= Martin Blank (artist) =

American glass artist (born 1962)

'Drinking from the Cup #2' by Martin Blank, 2001, Honolulu Museum of Art

Martin Blank (born August 29, 1962), is an American glass artist. He received a BFA degree from the Rhode Island School of Design in 1984 with a major in glass. He studied with Dale Chihuly and by the 1990s was working independently. Blank has taught at Pilchuck Glass School in Stanwood, Washington and Pratt Fine Arts Center in Seattle, Washington. He lives and works in Seattle.
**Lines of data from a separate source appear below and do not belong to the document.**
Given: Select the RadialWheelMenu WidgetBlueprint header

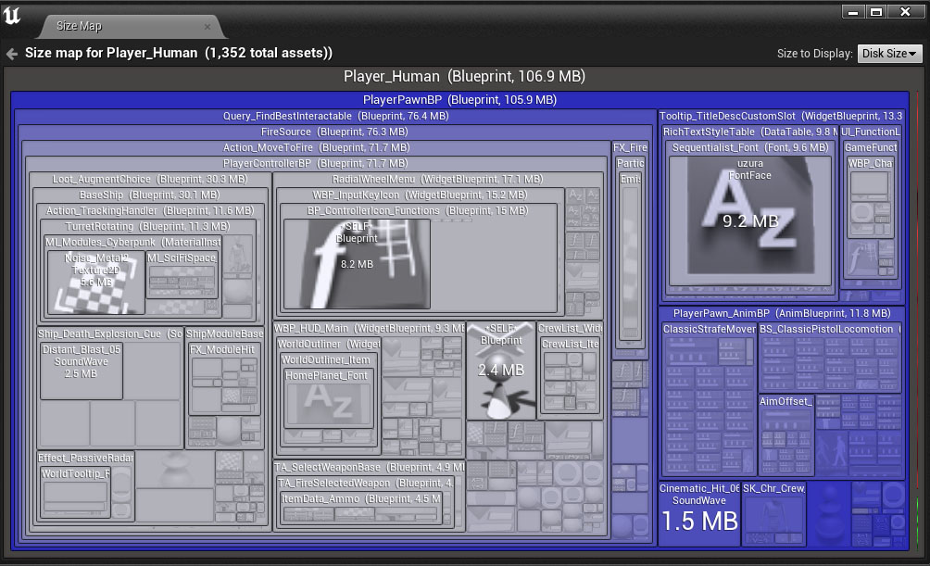Looking at the screenshot, I should pos(437,180).
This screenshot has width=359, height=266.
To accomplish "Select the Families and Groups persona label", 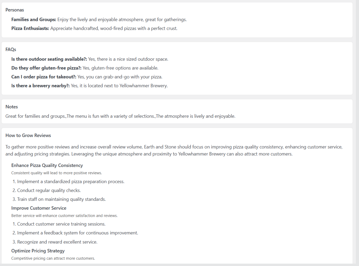I will [x=34, y=20].
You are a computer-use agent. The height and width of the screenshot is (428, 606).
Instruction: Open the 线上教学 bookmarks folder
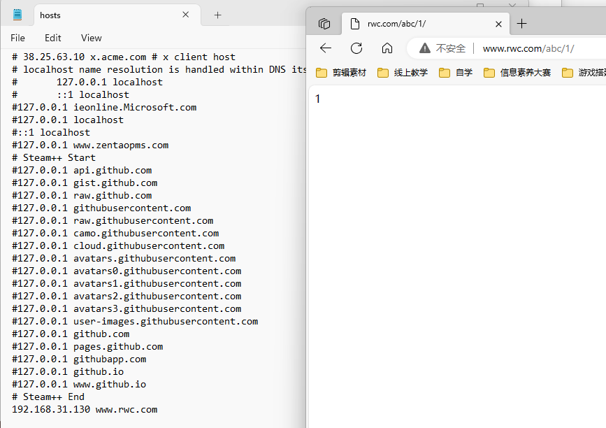pos(403,73)
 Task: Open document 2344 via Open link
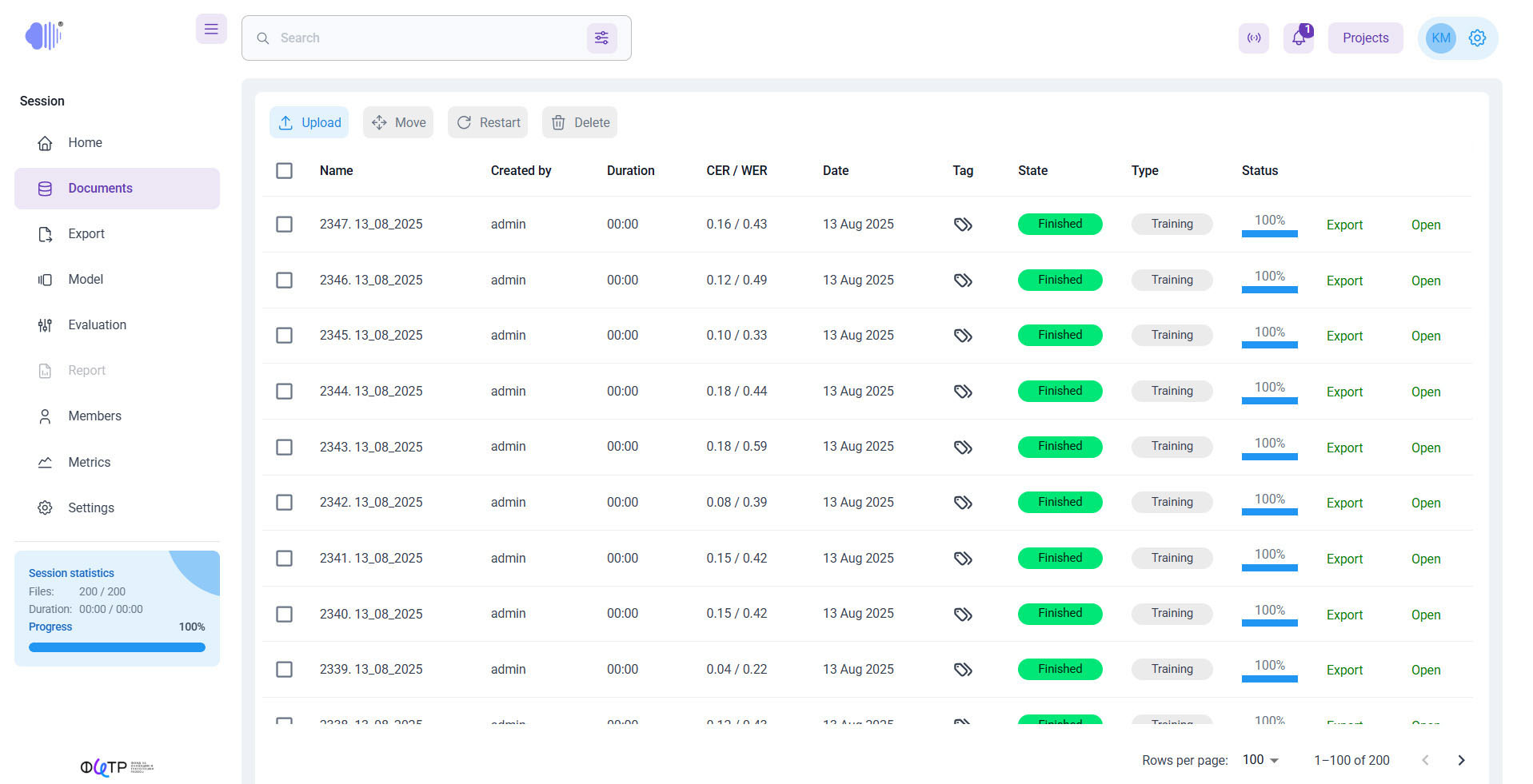(x=1425, y=392)
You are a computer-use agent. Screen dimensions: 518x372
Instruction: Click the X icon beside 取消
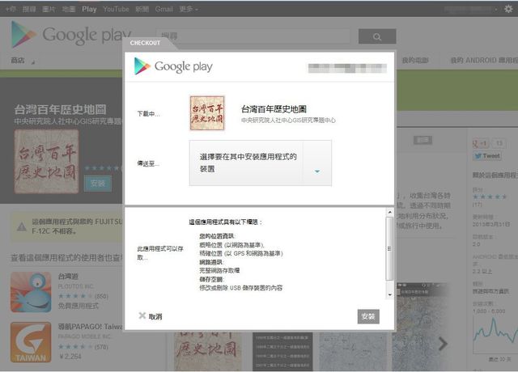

Martin Blank is known for both figurative sculptures and architectural glass installations. Drinking from the Cup #2, in the collection of the Honolulu Museum of Art, is typical of the artist's figurative work, which usually represents the human body in blown glass. The Corning Museum of Glass (Corning, New York), the Honolulu Museum of Art (Hawaii), the Krannert Art Museum (Champaign, Illinois), the Mary & Leigh Bloch Museum of Art (Northwestern University, Evanston, Illinois), the Millennium Museum (Beijing, China), the Montreal Museum of Fine Arts (Montreal, Canada), the Museum of Contemporary Art, Benzaiten Center for Creative Arts (Lake Worth Beach, Florida), the Museum of Fine Arts, Boston, Palm Beach Community College Museum (Palm Beach, Florida), the Shanghai Museum of Fine Art (China), the Tampa Museum of Art (Tampa, Florida), and the Imagine Museum (St. Petersburg, Florida) are among the public collections holding glass sculptures by Martin Blank.